Verdical Group’s Founder & Principal Drew Shula joined the Build for Impact podcast, hosted by LEED Fellow Daniel A. Huard, for “Structuring the Future of Green Building,” a conversation about net zero and living buildings.
Shula and Huard discussed Verdical Group’s Net Zero Conference and how the event is helping to scale net zero carbon, energy, water, waste, and transit.
They also touched on the living building movement — “living buildings” harvest the energy they consume from renewable resources like the sun and the wind, are constructed from sustainable materials, and serve occupants by providing a healthier environment.
To learn more, click here. You can listen to the podcast on Spotify or Apple.

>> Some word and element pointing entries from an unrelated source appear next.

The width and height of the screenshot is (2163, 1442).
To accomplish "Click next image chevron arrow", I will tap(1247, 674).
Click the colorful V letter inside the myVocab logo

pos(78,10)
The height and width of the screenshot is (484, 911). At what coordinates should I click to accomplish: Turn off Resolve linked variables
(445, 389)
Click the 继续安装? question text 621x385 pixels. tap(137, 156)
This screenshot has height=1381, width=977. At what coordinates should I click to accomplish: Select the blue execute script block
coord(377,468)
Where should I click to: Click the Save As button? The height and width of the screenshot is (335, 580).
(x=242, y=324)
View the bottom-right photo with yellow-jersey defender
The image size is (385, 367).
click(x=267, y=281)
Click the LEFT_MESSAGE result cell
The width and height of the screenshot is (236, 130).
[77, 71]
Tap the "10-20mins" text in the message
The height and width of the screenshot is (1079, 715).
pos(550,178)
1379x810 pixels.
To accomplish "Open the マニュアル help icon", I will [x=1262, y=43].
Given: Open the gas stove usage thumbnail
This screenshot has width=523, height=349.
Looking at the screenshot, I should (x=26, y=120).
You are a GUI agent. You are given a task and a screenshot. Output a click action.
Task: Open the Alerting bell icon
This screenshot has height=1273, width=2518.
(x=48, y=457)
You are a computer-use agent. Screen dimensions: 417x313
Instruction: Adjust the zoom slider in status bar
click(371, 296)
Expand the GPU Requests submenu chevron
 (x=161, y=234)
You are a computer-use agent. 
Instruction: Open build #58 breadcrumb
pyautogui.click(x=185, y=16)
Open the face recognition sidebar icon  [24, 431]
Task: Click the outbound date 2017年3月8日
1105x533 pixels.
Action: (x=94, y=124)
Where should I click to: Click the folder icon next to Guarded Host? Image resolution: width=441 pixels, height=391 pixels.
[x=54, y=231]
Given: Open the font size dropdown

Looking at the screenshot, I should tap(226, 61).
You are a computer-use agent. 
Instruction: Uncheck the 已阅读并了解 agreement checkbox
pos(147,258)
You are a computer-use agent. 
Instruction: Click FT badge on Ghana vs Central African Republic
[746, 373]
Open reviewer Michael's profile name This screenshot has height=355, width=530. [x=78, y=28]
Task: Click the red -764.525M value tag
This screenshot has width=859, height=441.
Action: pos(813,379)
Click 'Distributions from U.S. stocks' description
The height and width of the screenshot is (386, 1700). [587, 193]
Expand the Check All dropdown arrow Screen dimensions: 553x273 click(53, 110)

Hello audience, welcome again to Build for Impact
. I’m Daniel Huard, your host, and today I’m joined by a dear friend and colleague, Drew Shula. Drew is the Founder and Principal of Verdical Group, a leading California based full-service green building consulting firm that specializes in green building certification project management, net zero, commissioning, energy modeling and program management. What’s super impressive is that Verdical Group is a certified B Corporation and a 1% for the Planet
member company. In addition to managing some of the highest-profile green building projects in California, they’ve done Living Building Challenge and LEED Platinum projects, and they hold the world’s largest net zero building conference annually. We’ll share contact information for www.verdicalgroup.com
and dialogue with Drew, so without further ado, Drew, hello, how are you?
Drew Shula: Hi Daniel, great! How you doing today?
Daniel Huard: Really good, and thank you so much for joining us on, Build for Impact.
Drew Shula: Happy to be here, thanks so much for having me.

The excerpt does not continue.